Stored items »
▼▼▼

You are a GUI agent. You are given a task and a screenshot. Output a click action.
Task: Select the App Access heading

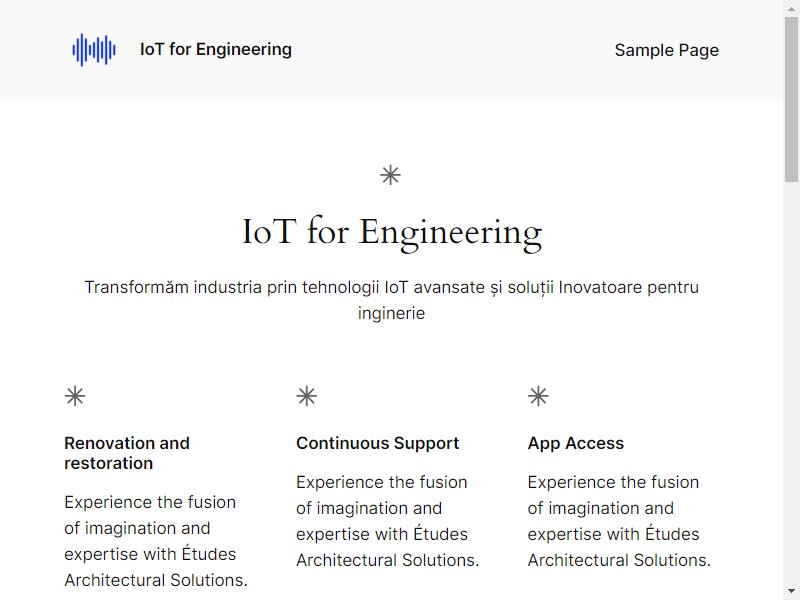[576, 443]
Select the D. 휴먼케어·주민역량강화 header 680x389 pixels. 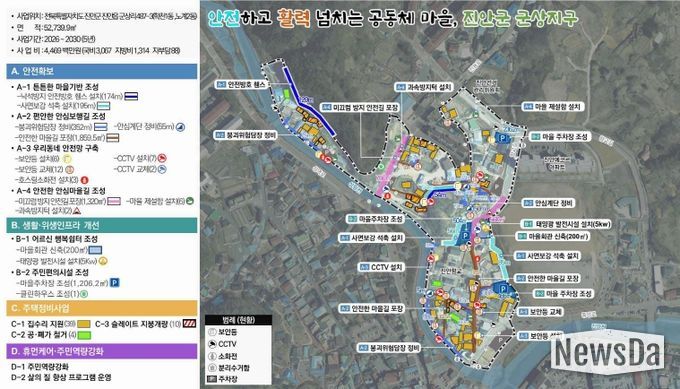102,351
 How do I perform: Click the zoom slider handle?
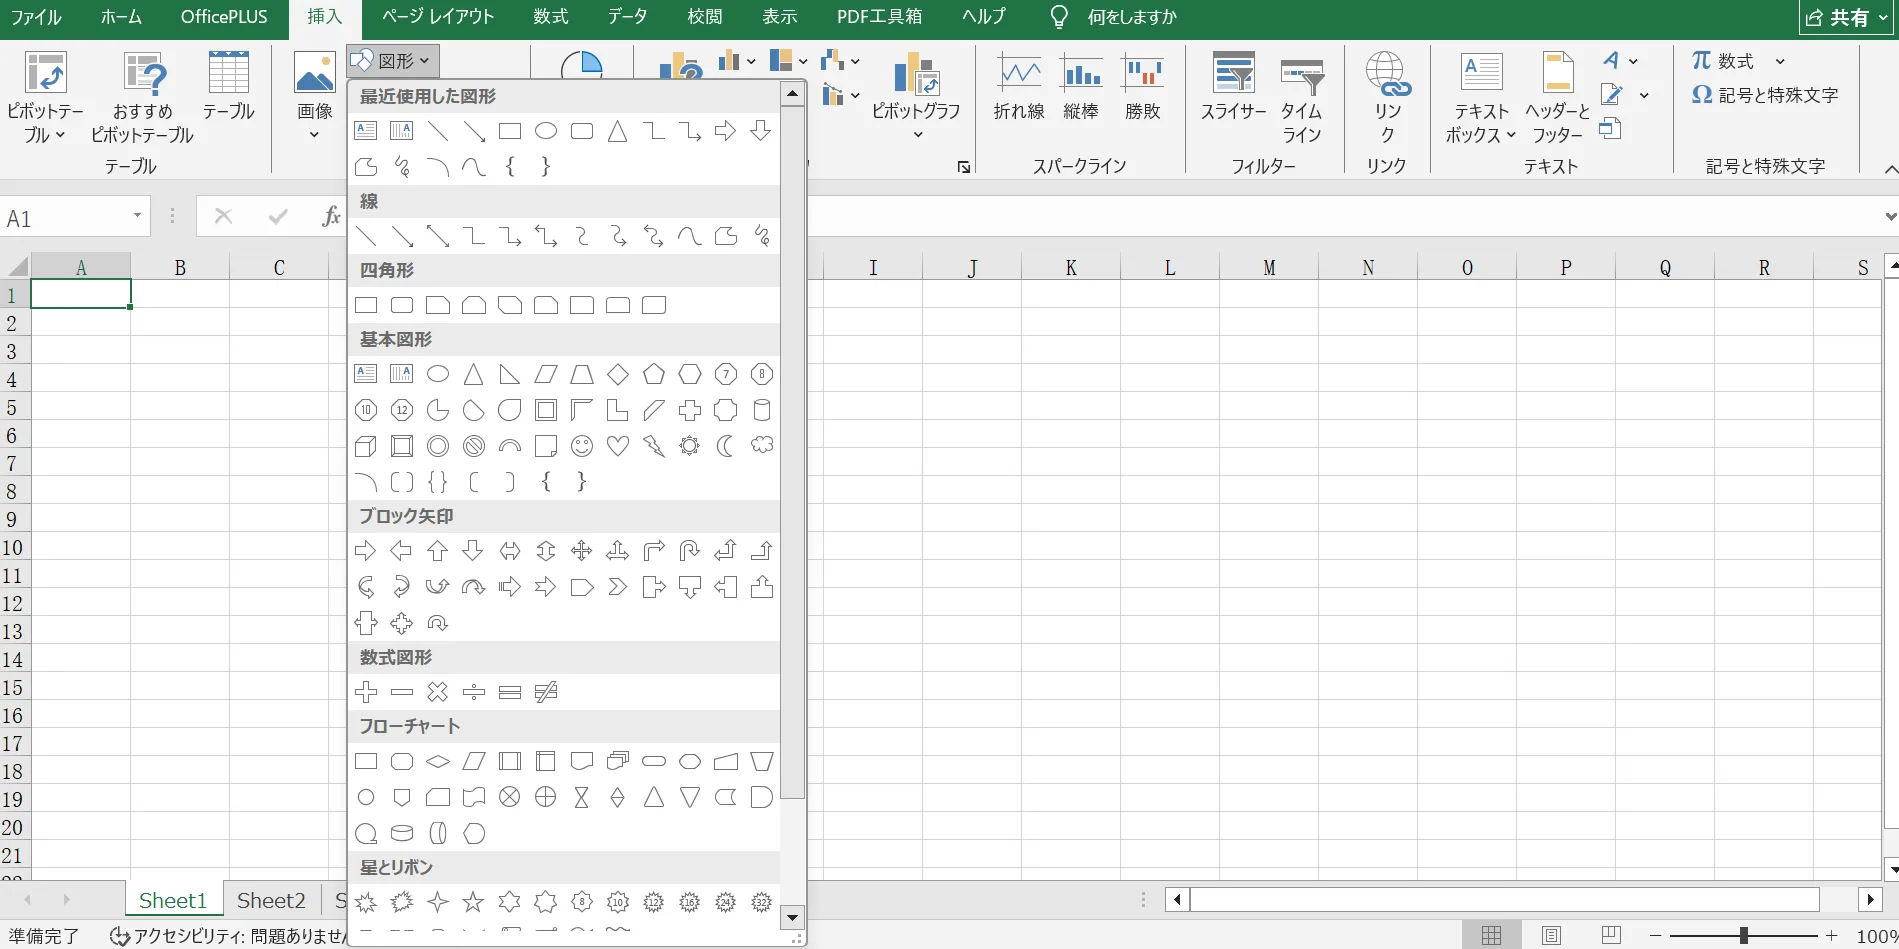(1743, 936)
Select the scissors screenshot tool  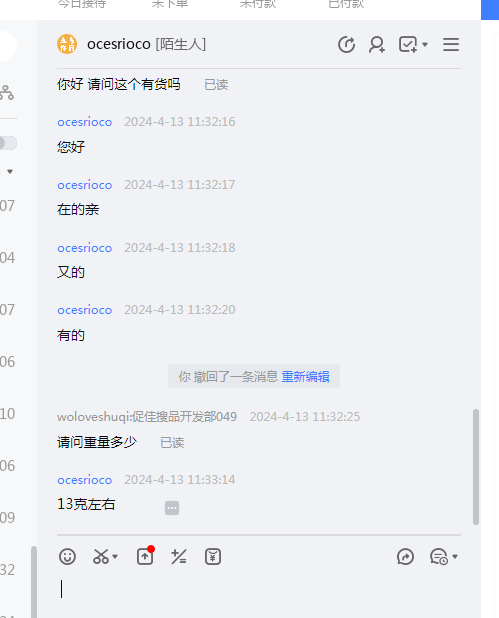101,557
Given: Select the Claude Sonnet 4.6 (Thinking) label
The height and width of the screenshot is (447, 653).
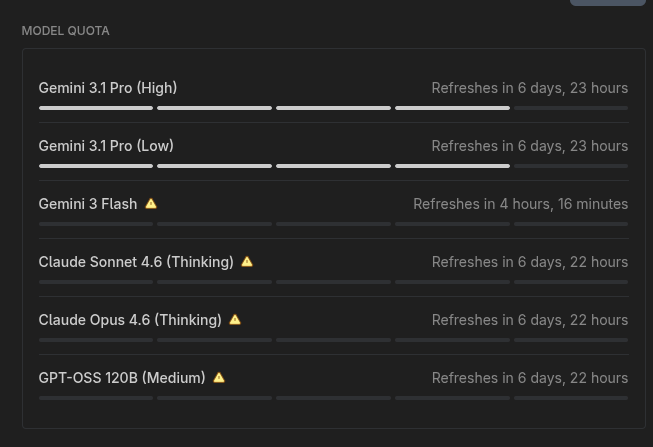Looking at the screenshot, I should (136, 262).
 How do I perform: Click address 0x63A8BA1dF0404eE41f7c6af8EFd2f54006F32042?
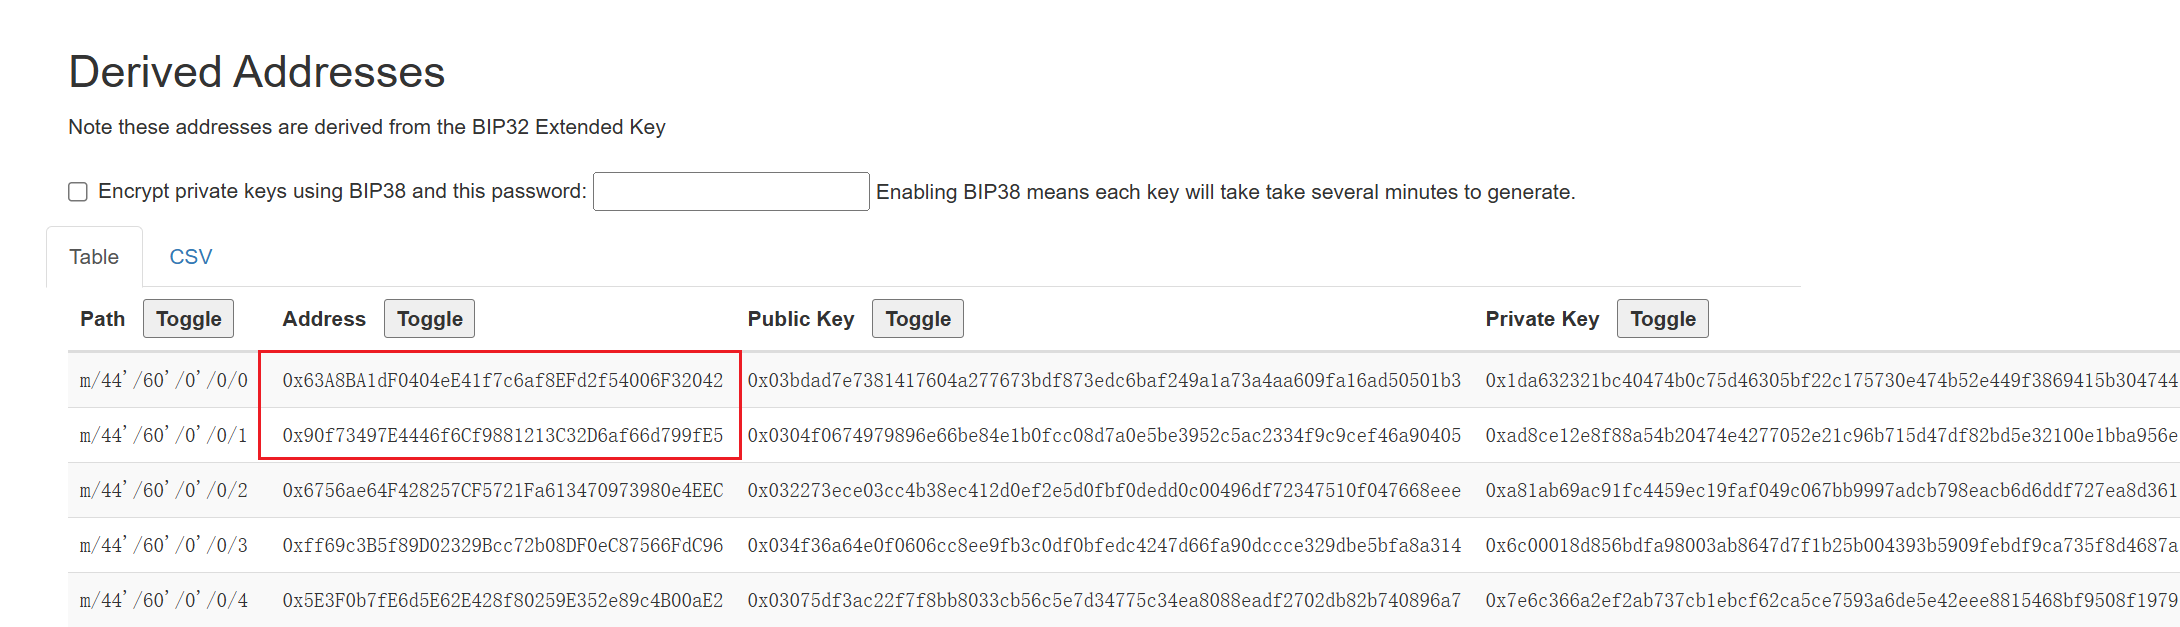click(x=502, y=380)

▲▲▲

Exercise instructions »
Copy the entries above exactly from the line with "The height and" down to their last line, both ends included. Do not copy any pictures.

Output of the task »
The height and width of the screenshot is (447, 653).
Looking at the screenshot, I should (136, 262).
 How do I perform: Click address 0x63A8BA1dF0404eE41f7c6af8EFd2f54006F32042?
click(x=502, y=380)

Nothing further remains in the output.